*Exercise brief:* Every line below must be given again exactly.

########################################

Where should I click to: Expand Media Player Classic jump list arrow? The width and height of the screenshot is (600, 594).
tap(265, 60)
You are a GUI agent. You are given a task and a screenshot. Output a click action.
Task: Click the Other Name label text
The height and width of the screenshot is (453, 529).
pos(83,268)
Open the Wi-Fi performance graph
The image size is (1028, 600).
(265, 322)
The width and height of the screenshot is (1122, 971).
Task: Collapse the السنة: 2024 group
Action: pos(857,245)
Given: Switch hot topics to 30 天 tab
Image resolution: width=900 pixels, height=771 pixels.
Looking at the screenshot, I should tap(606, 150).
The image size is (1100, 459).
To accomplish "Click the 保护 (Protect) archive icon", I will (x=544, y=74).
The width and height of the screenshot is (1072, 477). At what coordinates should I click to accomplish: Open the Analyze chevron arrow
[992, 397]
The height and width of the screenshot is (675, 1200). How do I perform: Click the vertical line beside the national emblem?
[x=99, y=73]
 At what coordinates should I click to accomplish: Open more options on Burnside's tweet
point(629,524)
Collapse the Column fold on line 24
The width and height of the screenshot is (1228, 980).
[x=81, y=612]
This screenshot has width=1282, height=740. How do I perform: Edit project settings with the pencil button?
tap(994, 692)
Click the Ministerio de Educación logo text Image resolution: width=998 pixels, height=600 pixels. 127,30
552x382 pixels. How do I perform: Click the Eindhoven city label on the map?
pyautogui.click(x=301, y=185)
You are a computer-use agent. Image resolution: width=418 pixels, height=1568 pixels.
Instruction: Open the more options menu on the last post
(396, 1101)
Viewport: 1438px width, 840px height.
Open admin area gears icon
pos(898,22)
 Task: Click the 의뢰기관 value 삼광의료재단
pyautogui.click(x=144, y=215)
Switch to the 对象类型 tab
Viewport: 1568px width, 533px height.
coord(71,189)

########################################

*Written solution:*
Where should I click to: Expand Media Player Classic jump list arrow? The width and height of the screenshot is (600, 594).
tap(265, 60)
You are a GUI agent. You are given a task and a screenshot. Output a click action.
Task: Click the Other Name label text
The height and width of the screenshot is (453, 529).
pos(83,268)
Open the Wi-Fi performance graph
The image size is (1028, 600).
(265, 322)
The width and height of the screenshot is (1122, 971).
Task: Collapse the السنة: 2024 group
Action: pos(857,245)
Given: Switch hot topics to 30 天 tab
Image resolution: width=900 pixels, height=771 pixels.
Looking at the screenshot, I should tap(606, 150).
The image size is (1100, 459).
To accomplish "Click the 保护 (Protect) archive icon", I will (x=544, y=74).
The width and height of the screenshot is (1072, 477). At what coordinates should I click to accomplish: Open the Analyze chevron arrow
[992, 397]
The height and width of the screenshot is (675, 1200). How do I perform: Click the vertical line beside the national emblem?
[x=99, y=73]
 At what coordinates should I click to accomplish: Open more options on Burnside's tweet
point(629,524)
Collapse the Column fold on line 24
The width and height of the screenshot is (1228, 980).
[x=81, y=612]
This screenshot has width=1282, height=740. How do I perform: Edit project settings with the pencil button?
tap(994, 692)
Click the Ministerio de Educación logo text Image resolution: width=998 pixels, height=600 pixels. 127,30
552x382 pixels. How do I perform: Click the Eindhoven city label on the map?
pyautogui.click(x=301, y=185)
You are a computer-use agent. Image resolution: width=418 pixels, height=1568 pixels.
Instruction: Open the more options menu on the last post
(396, 1101)
Viewport: 1438px width, 840px height.
Open admin area gears icon
pos(898,22)
 Task: Click the 의뢰기관 value 삼광의료재단
pyautogui.click(x=144, y=215)
Switch to the 对象类型 tab
Viewport: 1568px width, 533px height.
coord(71,189)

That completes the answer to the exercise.